For more than a century, the term "Main Street" has conjured up nostalgic images of American small-town life. Representations exist all around us, from fiction and film to the architecture of shopping malls and Disneyland. All the while, the nation has become increasingly diverse, exposing tensions within this ideal. In The Death and Life of Main Street, Miles Orvell wrestles with the mythic allure of the small town in all its forms, illustrating how Americans continue to reinscribe these images on real places in order to forge consensus about inclusion and civic identity, especially in times of crisis. Orvell underscores the fact that Main Street was never what it seemed; it has always been much more complex than it appears, as he shows in his discussions of figures like Sinclair Lewis, Willa Cather, Frank Capra, Thornton Wilder, Margaret Bourke-White, and Walker Evans. He argues that translating the overly tidy cultural metaphor into real spaces--as has been done in recent decades, especially in the new urbanist planned communities of Elizabeth Plater-Zyberk and Andres Duany--actually diminishes the communitarian ideals at the center of this nostalgic construct. Orvell investigates the way these tensions play out in a variety of cultural realms and explores the rise of literary and artistic traditions that deliberately challenge the tropes and assumptions of small-town ideology and life.

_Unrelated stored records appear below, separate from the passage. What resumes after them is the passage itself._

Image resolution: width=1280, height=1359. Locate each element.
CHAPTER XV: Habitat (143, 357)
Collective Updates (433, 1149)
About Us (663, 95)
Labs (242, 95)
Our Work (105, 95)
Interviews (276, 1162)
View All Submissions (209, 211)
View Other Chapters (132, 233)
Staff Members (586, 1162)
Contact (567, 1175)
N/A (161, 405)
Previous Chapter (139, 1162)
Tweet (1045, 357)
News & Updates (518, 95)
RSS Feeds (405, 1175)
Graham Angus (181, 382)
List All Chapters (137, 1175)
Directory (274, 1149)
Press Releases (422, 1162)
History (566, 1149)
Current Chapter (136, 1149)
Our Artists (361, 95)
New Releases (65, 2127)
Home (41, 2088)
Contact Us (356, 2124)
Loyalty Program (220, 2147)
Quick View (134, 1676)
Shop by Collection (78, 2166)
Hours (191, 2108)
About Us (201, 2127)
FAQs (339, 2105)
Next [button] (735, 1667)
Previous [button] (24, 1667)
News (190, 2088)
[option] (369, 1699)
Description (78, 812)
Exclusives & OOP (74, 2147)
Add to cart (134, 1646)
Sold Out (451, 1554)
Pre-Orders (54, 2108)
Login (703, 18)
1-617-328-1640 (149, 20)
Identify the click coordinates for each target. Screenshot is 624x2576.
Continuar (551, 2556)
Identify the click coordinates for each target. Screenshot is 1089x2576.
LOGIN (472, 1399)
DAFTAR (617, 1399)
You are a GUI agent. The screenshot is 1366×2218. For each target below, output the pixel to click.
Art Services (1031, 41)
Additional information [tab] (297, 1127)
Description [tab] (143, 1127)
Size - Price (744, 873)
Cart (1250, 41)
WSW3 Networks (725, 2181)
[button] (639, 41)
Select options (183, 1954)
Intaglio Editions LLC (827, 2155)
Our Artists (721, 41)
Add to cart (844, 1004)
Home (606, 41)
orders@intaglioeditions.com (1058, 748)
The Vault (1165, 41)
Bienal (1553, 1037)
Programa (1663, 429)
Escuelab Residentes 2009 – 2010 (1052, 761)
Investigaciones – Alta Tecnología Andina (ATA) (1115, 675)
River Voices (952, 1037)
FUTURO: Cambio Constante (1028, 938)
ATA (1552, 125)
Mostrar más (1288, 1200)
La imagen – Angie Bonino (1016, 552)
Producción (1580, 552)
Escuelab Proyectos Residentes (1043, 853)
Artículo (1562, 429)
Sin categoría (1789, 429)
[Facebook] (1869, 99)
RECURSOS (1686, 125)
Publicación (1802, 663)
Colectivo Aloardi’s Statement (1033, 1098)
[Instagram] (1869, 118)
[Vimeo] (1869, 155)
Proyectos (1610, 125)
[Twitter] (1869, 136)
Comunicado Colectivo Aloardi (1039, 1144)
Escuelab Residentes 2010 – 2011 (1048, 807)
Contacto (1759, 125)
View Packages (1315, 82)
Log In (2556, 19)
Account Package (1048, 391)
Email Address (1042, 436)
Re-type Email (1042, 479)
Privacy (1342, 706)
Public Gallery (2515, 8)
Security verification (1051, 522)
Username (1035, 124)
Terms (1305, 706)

First half of the book, I'd give four stars. Exactly what I was looking for in terms of reading on the mythos of the small town. Second half is still interesting, but less so (to my personal tastes). Second half is more about neighborhood planning and how "main street" as an idea has influenced such planning.
An enjoyable, somewhat selective tour through the iconography of "Main Street" in the US over the past century or so. Orvell spends a substantial--and worthwhile--amount of pages on Sinclair Lewis, Frank Capra, and the Lynds' Middletown books, but the heart of the project is clearly in analyzing the transformations of the Main Street ideal in the visionary/flawed housing projects flowing from the garden city utopias promoted by Lewis Mumford and assimilated (at quite a distance) by later New Urbanist developers.
I really enjoyed The Death and Life of Main Street. Orvell builds upon much already written by the likes of Richard V. Francaviglia. There are hints of Gaston Bachelard as well. Orvell does not take the sentimental view of small towns always in decline, always disappearing off the face of the earth. He does not take a nostalgic view towards his topic, though he may start there. Nicely done, nicely academic. Enjoyable.